Contoh karya-karya tafsir mereka (Wahabi), Kiai?
Ada beberapa tafsir yang menjadi rujukan Wahabi. Seperti Bada’iut Tafsir Li Tafsiir ibnil Qoyyim al Jauziyyah, atau kumpulan tafsir Ibnu Taimiyah yang berjudul Tafsiir Syaikhil Islam Ibn Taimiyyah, atau yang dikarang di era sekarang seperti at-Tadabbur wal Bayân Fî Tafsîr al-Qur’ân bi Shahihis Sunan, karya Muhammad bin Abdurrahman al-Maghrawi yang berasal dari Maroko. Inilah yang dijadikan acuan oleh orang-orang Wahabi. Tafsir-tafsir ini berusaha membantah dan mengkritik ulama-ulama yang menakwil ayat-ayat sifat.

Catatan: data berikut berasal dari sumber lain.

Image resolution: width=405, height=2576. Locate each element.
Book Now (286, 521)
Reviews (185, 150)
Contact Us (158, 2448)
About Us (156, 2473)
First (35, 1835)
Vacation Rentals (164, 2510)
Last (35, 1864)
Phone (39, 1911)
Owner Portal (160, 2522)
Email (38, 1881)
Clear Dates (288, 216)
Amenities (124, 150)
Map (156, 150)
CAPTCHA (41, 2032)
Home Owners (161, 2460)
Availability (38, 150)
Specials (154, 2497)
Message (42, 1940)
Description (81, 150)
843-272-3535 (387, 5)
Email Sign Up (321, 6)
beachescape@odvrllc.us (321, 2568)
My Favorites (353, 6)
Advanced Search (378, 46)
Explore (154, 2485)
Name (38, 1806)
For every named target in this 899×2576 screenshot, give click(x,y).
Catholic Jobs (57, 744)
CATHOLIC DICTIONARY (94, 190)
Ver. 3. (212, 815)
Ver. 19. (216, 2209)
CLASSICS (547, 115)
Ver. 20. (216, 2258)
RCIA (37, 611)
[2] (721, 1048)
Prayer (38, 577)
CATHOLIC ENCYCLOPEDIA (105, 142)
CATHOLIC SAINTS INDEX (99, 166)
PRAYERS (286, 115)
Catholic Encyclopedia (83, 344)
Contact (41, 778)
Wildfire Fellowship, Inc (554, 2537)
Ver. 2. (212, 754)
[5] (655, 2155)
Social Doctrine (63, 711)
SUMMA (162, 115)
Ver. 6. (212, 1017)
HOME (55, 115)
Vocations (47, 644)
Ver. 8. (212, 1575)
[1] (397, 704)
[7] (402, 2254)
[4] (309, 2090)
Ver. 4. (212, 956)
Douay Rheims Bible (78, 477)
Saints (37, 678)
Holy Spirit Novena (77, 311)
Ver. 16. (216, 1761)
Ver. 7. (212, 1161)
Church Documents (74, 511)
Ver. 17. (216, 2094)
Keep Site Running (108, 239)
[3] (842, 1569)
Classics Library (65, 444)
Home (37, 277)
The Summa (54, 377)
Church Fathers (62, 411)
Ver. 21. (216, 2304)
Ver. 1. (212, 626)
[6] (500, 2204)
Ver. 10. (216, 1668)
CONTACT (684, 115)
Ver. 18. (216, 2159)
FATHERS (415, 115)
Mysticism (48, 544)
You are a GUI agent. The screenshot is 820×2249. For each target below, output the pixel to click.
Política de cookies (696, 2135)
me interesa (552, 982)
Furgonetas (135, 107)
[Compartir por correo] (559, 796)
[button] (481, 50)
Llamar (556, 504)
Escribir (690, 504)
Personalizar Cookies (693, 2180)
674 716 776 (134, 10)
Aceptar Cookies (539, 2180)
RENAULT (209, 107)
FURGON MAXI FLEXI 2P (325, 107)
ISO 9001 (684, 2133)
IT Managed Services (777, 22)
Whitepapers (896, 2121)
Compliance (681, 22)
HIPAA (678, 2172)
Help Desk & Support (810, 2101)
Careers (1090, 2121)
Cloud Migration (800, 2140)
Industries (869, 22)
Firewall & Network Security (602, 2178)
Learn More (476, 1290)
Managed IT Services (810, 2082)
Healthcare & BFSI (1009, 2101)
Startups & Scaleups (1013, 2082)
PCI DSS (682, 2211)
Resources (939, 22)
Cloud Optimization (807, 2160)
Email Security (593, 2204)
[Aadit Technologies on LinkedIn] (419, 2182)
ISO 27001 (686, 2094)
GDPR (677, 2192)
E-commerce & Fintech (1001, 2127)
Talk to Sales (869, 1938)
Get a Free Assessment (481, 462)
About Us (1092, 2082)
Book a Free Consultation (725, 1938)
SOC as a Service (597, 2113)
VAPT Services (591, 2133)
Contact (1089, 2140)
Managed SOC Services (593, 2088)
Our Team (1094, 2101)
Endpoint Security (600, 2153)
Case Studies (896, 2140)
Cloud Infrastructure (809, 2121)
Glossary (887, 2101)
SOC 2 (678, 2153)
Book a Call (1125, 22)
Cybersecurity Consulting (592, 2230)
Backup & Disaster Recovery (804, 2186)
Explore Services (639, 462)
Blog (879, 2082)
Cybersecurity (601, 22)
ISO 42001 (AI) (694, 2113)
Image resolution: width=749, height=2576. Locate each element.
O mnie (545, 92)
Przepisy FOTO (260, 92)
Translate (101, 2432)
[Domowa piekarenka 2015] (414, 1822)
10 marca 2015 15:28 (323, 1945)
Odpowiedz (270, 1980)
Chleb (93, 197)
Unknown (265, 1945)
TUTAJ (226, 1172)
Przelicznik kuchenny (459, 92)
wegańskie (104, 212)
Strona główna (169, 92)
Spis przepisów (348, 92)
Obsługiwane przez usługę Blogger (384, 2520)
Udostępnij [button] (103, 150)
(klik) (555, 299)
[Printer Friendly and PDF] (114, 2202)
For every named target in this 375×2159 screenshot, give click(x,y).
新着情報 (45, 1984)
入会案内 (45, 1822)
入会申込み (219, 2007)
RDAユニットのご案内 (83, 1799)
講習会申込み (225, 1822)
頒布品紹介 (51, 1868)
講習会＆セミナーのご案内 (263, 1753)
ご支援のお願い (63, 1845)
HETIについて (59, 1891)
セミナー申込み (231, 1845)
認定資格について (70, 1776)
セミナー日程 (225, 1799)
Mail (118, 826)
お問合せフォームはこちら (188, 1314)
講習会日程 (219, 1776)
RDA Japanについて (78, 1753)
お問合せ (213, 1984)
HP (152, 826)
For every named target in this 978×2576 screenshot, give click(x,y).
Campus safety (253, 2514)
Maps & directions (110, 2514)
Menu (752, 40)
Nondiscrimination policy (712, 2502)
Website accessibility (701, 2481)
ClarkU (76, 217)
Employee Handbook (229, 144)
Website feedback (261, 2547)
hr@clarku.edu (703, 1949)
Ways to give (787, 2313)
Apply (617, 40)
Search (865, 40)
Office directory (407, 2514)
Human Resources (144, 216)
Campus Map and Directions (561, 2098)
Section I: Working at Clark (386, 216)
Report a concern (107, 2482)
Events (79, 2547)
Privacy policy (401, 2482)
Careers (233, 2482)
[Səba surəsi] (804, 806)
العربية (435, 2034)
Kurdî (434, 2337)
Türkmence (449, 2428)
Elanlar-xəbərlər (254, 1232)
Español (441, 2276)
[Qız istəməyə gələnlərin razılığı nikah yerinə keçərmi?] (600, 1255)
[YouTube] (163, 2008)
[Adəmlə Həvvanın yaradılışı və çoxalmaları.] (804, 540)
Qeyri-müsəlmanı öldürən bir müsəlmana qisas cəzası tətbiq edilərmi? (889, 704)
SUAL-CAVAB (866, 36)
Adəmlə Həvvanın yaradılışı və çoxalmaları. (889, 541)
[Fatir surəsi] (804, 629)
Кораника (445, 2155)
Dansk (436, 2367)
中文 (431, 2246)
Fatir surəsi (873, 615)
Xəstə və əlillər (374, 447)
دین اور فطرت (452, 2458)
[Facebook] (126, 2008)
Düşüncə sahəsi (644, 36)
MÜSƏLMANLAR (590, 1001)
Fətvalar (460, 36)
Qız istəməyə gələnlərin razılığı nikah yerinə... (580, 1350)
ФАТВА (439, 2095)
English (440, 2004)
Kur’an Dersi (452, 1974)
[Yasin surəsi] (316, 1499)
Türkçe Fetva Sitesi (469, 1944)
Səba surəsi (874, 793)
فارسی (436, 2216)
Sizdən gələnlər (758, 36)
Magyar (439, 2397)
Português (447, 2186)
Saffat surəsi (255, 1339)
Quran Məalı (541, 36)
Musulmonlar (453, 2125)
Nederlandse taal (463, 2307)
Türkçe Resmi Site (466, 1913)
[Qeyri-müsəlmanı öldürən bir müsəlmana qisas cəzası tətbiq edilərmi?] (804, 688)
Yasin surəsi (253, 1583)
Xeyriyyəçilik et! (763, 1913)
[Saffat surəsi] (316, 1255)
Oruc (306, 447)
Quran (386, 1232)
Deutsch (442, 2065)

Baca Juga: Sikap Ulama Ahlusunah Terhadap Ayat Mutasyabihat
Kalau kita, Ahlussunnah wal Jamaah biasanya menakwil, baik takwil ijmali dengan cara mengimaninya dan serta meyakini bahwa maknanya bukan sifat-sifat jismiyah, tetapi memiliki makna yang layak bagi Allah, atau takwil tafshili dengan cara misalnya menakwil يد الله dengan makna kekuasaan, menakwil عين dengan makna penjagaan dan pengawasan dll. Nah jika ada pertanyaan, mana yang benar? Maka jawabannya subjektif. Kita pasti menganggap menafsirkan sesuai dengan sifat manusia itu bahaya, karena tajsîm. Sedangkan menurut Wahabi takwil tidak ada, dan jika Allah menggunakan sebuah kata di dalam menjelaskan sifat-sifat-Nya, ya itulah maknanya. Salah satu contoh hujjah yang mereka andalkan adalah, apakah dalam syair Arab ada يد bermakna menguasai. Nah, tantangannya begitu. Mereka bilang, kalau tidak ada, kenapa kita tafsirkan dengan ‘menguasai’?. Mereka menganggap, al-Quran adalah bahasa Arab. Dan bahasa Arab al-Quran itu bahasa Arab Jahiliah. Maka, makna al-Quran harus ada pada zaman itu. Sehingga, jika Ahlussunnah Asy’ariyyah mengatakan استوى bermakna menguasai, mereka mempertanyakan itu ada atau tidak dalam syair-syair Arab terdahulu. Oleh karena itu, biasanya mereka memaknai itu dengan bersemayam sebagaimana maknanya dalam bahasa.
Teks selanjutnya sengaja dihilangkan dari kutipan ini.